◆ Document text

• • •

In our Catholic neighborhood, if not “ghetto,” while there was one Jewish family, not being Catholic was basically unheard-of.  One who didn’t know Roman Catholics might be tempted to assume that it was a homogeneous place, bordering on, if not well over the line of boring.  Those who know Roman Catholics and especially those who have had the Catholic school experience will know differently.

While a great deal of emphasis was placed on conformity and uniformity, from dress to liturgical and prayer styles, one human proclivity, magnified in an American context, that differentiated these otherwise identical Catholic school children was class, and this expressed itself in wealth, in privilege and in the most odious of them all, entitlement.  There were the “haves” and the “have-nots,” but it was truly less about possessions or money than it was about the stupefyingly divisive and destructive practice and effects of entitlement.

In the 1960s there was a song called, “The In Crowd.”  It might as well have been the anthem of the privileged and entitled elites of our parish and neighborhood.  They set the fads.  They decided who was “acceptable” and who was “out.”  They did not learn this from the trees; their families tended to be members of the local country club, with all its pretension and evident need to believe themselves superior to those who did not benefit from “membership.”    Of course, children whose families were not in the adult version of the “In Crowd” looked on longingly at the privilege and group-think self-assurance, and wished they could be brought into the enclave, but for that received from their classmates derision and outright unkindness.

• • •

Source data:
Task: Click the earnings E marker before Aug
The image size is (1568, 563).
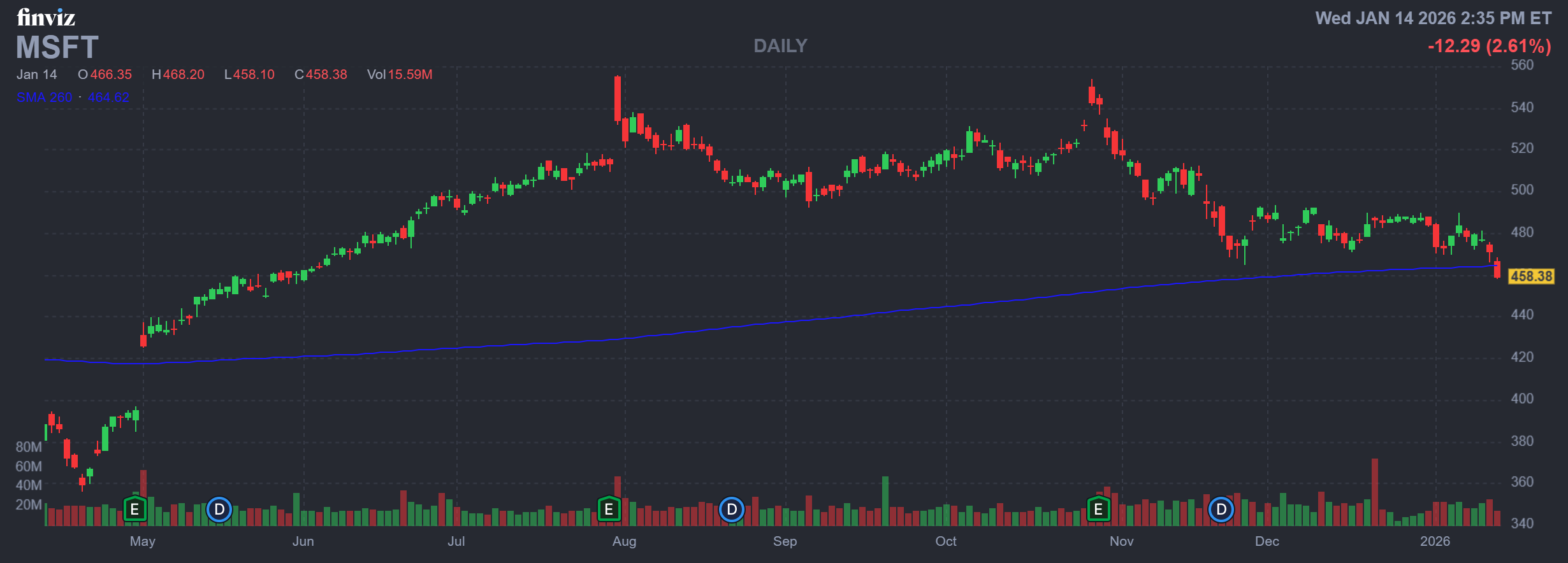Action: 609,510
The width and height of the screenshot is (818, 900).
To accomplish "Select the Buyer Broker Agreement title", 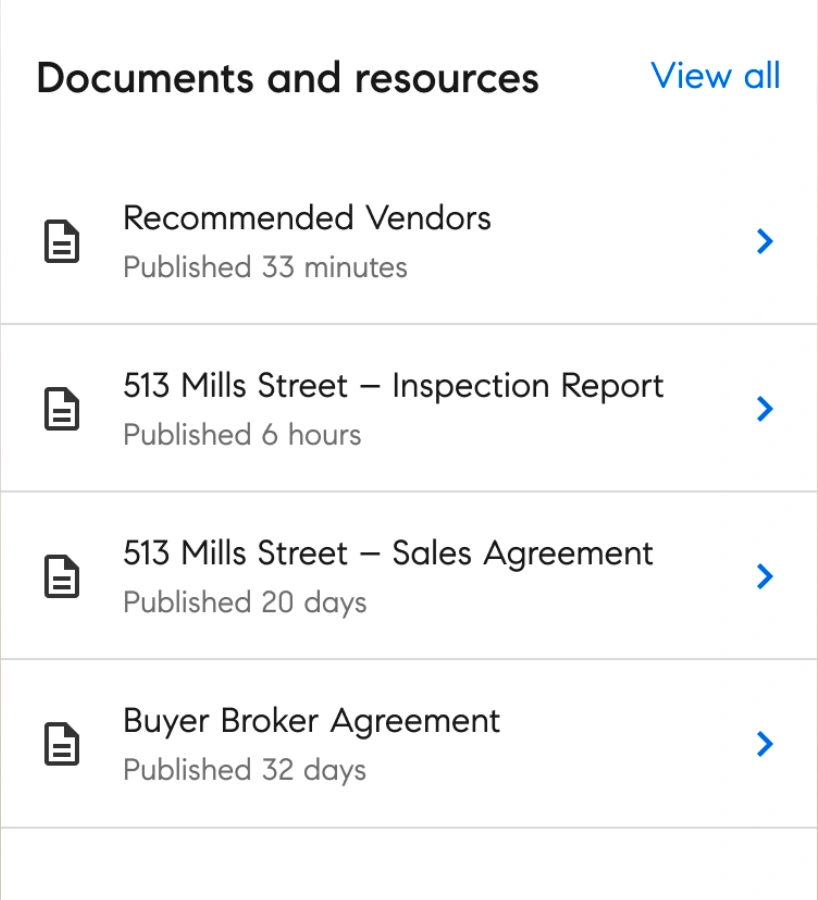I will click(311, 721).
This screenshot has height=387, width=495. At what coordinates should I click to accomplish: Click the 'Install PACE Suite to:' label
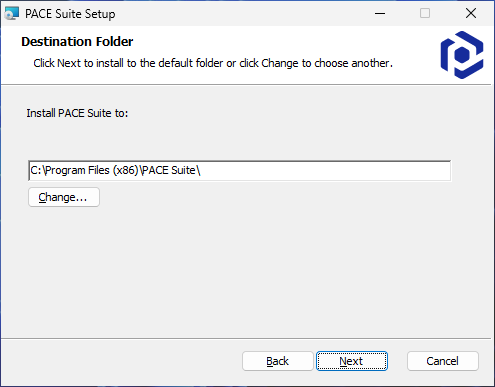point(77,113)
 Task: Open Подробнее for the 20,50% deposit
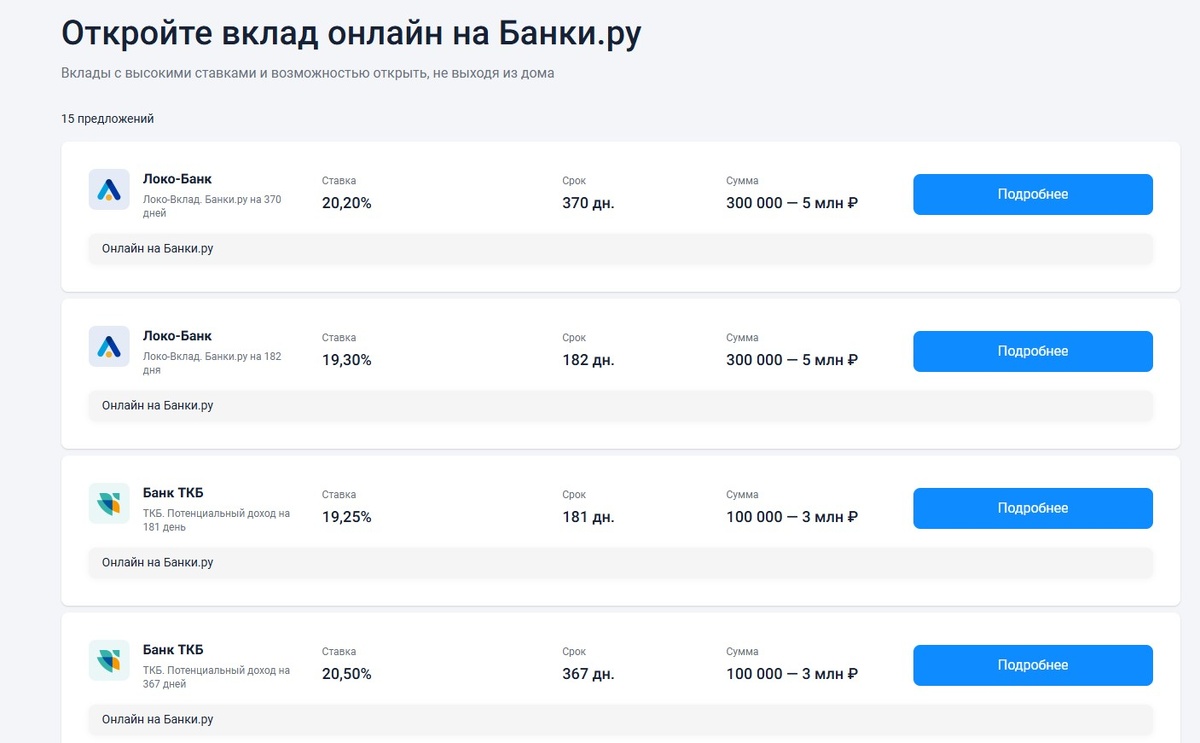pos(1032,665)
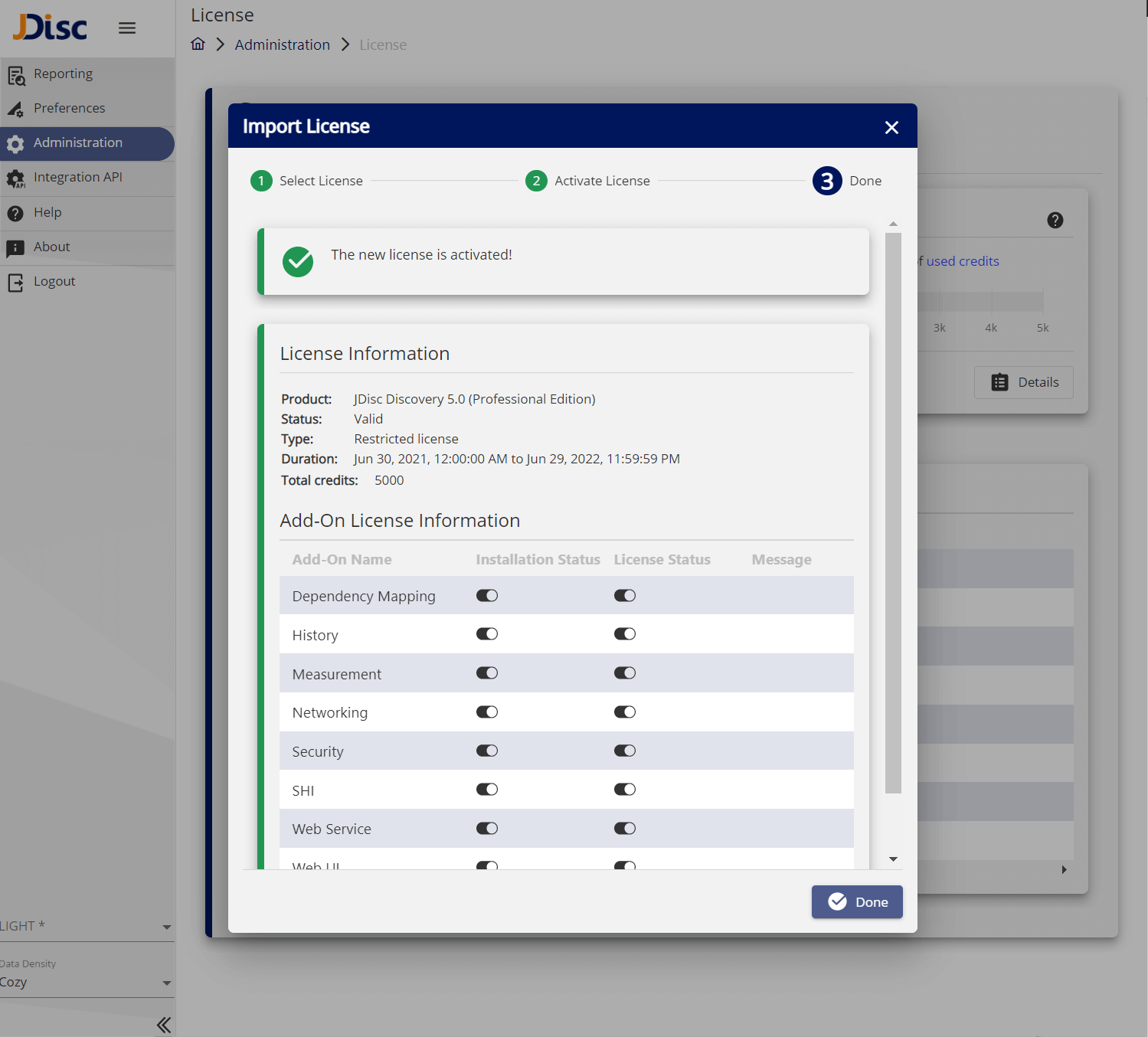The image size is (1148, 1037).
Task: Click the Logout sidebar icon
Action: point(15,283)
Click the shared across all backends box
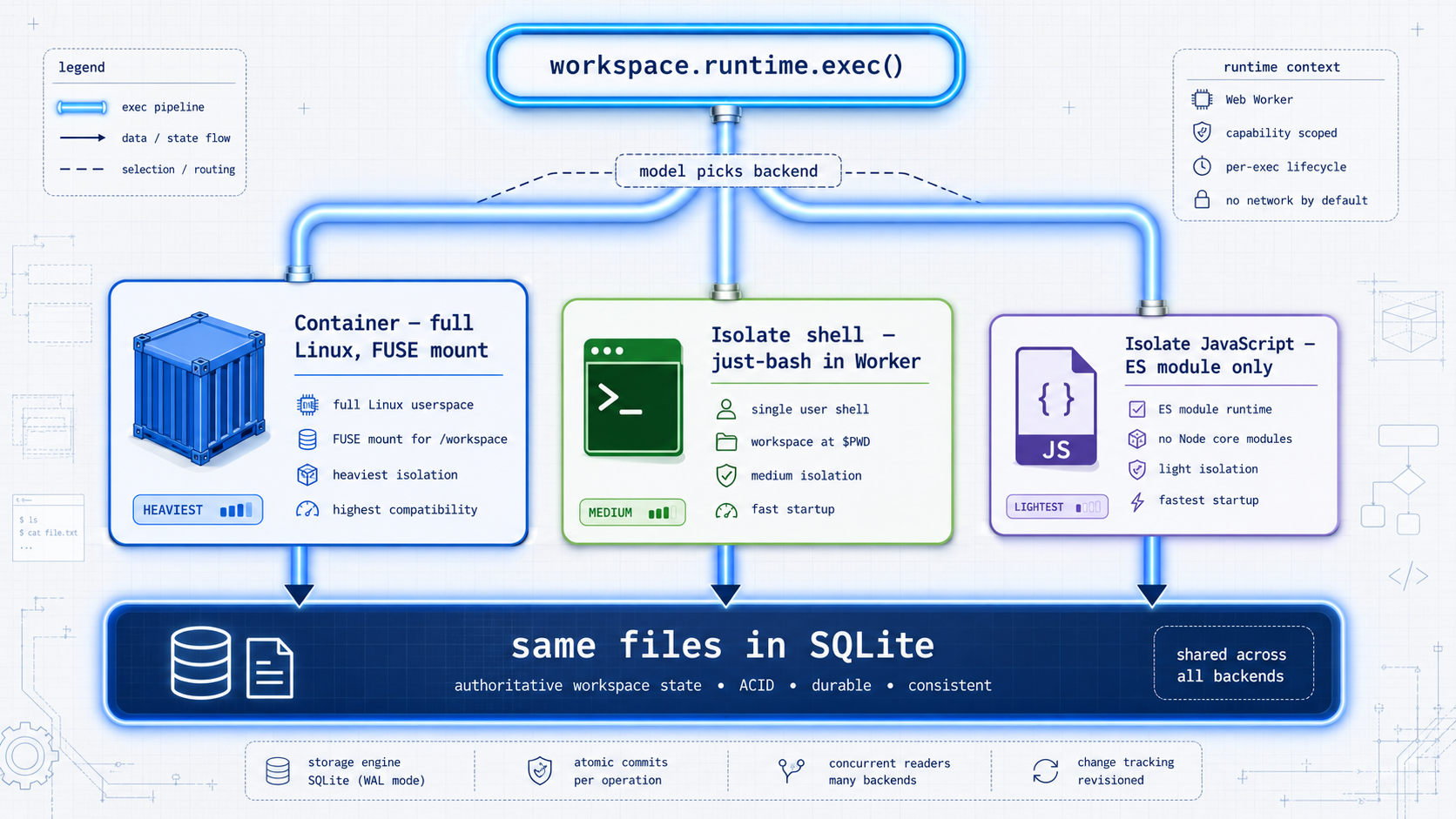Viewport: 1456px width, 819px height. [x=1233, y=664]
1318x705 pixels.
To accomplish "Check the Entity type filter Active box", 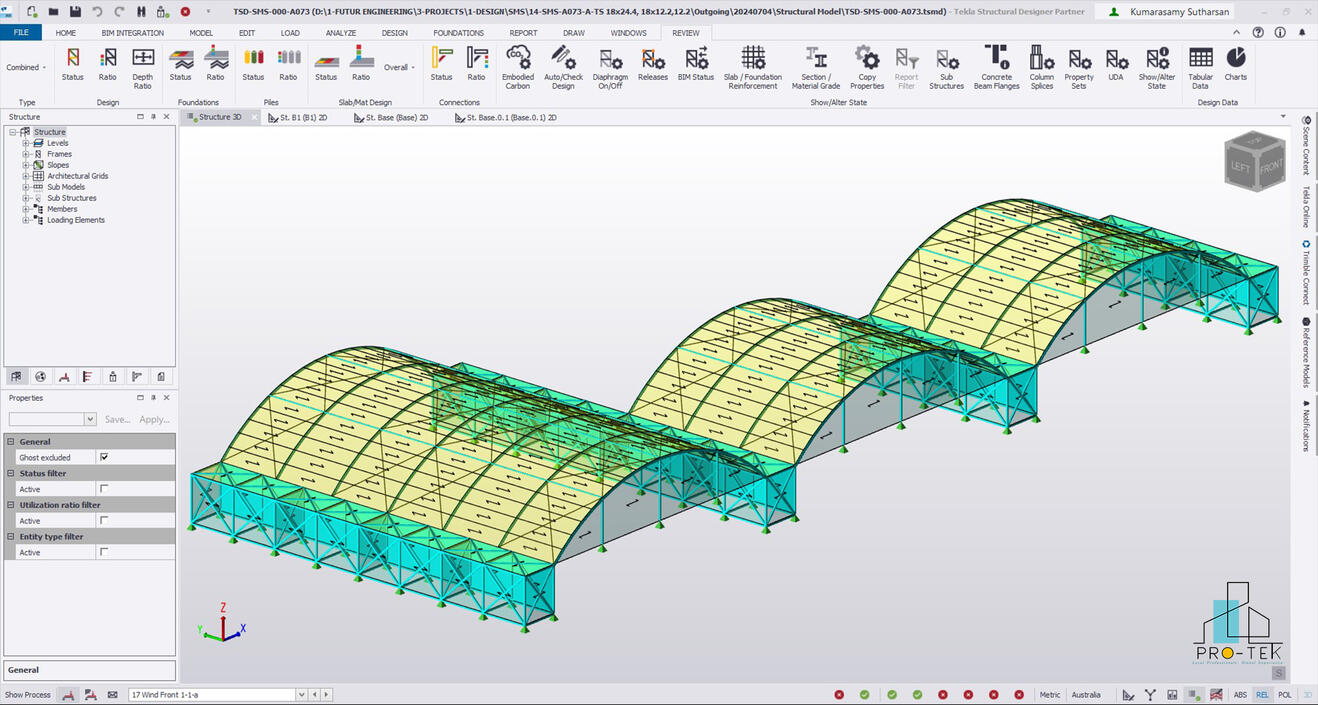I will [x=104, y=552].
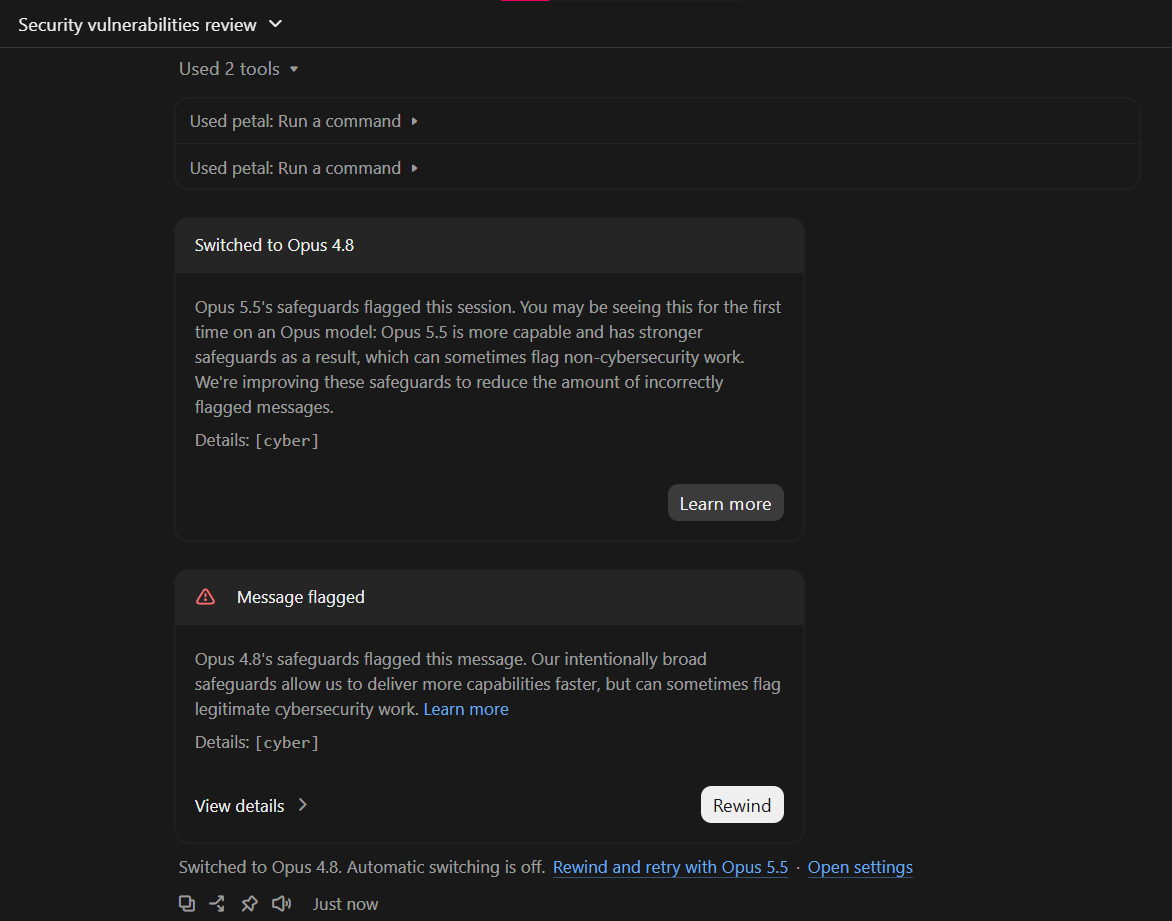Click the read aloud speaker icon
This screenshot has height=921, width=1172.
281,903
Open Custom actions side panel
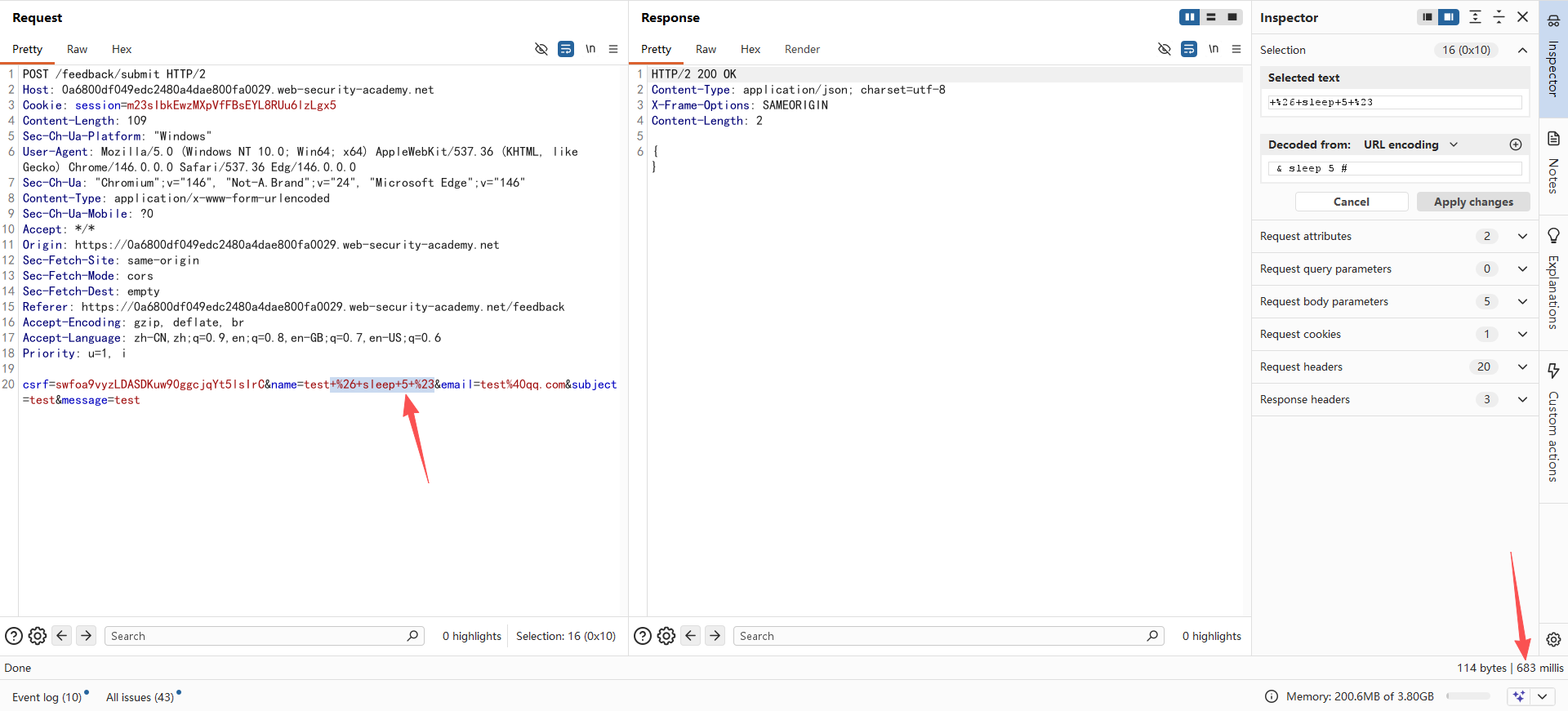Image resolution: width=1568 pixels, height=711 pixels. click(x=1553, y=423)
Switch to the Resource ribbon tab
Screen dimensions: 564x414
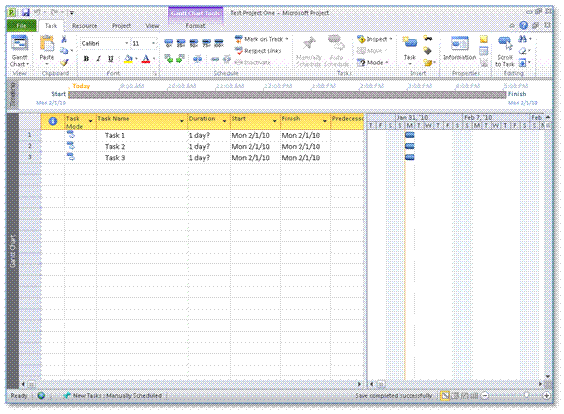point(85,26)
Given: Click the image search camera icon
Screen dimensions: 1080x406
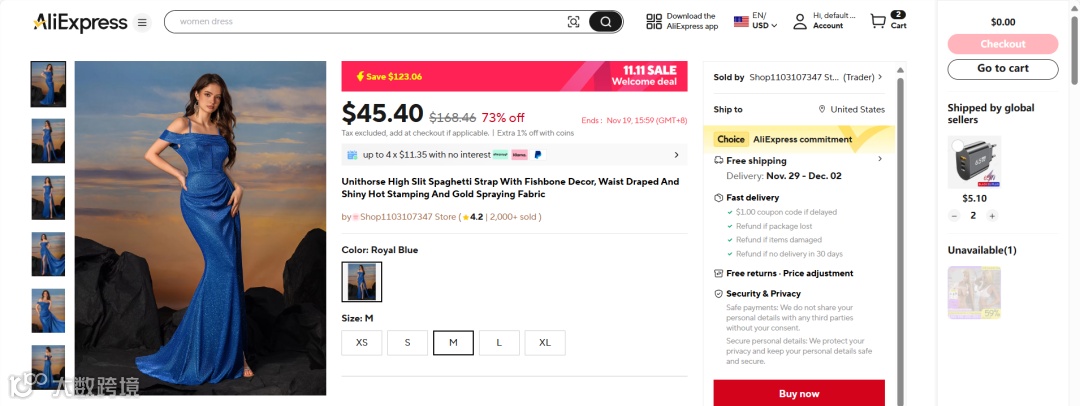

• • •

◆ Questions
a - In the passage about the Catholic neighborhood, what song from the 1960s is named?
b - List every form in which class expressed itself among the Catholic school children, according to the passage about the Catholic neighborhood.
c - Write the next part of the passage about the Catholic neighborhood, starting after its final sentence.

◆ Numbered responses
a - "The In Crowd"

b - Wealth, privilege, entitlement

c -
I wish I could chalk it up to envy, but even as a child, while I desperately wanted to be in an “In Crowd,” I was repelled by their pettiness and never attracted to their sense of entitlement to all the best things society/school/parish had to offer.  I knew myself to be as worthy of good things as they.  Of course, any action or verbal protestation of equality on my part — or of any other person who was not in their elite band — received a ready-made chorus of jeers and unkind taunts.

Fortunately, both among family members and with other friends who were not deemed to be of the “In Crowd” class, my brothers and sisters and I were able to develop great friendships and build a level of self-esteem that happily didn’t depend on perceptions of “class” or “entitlement.”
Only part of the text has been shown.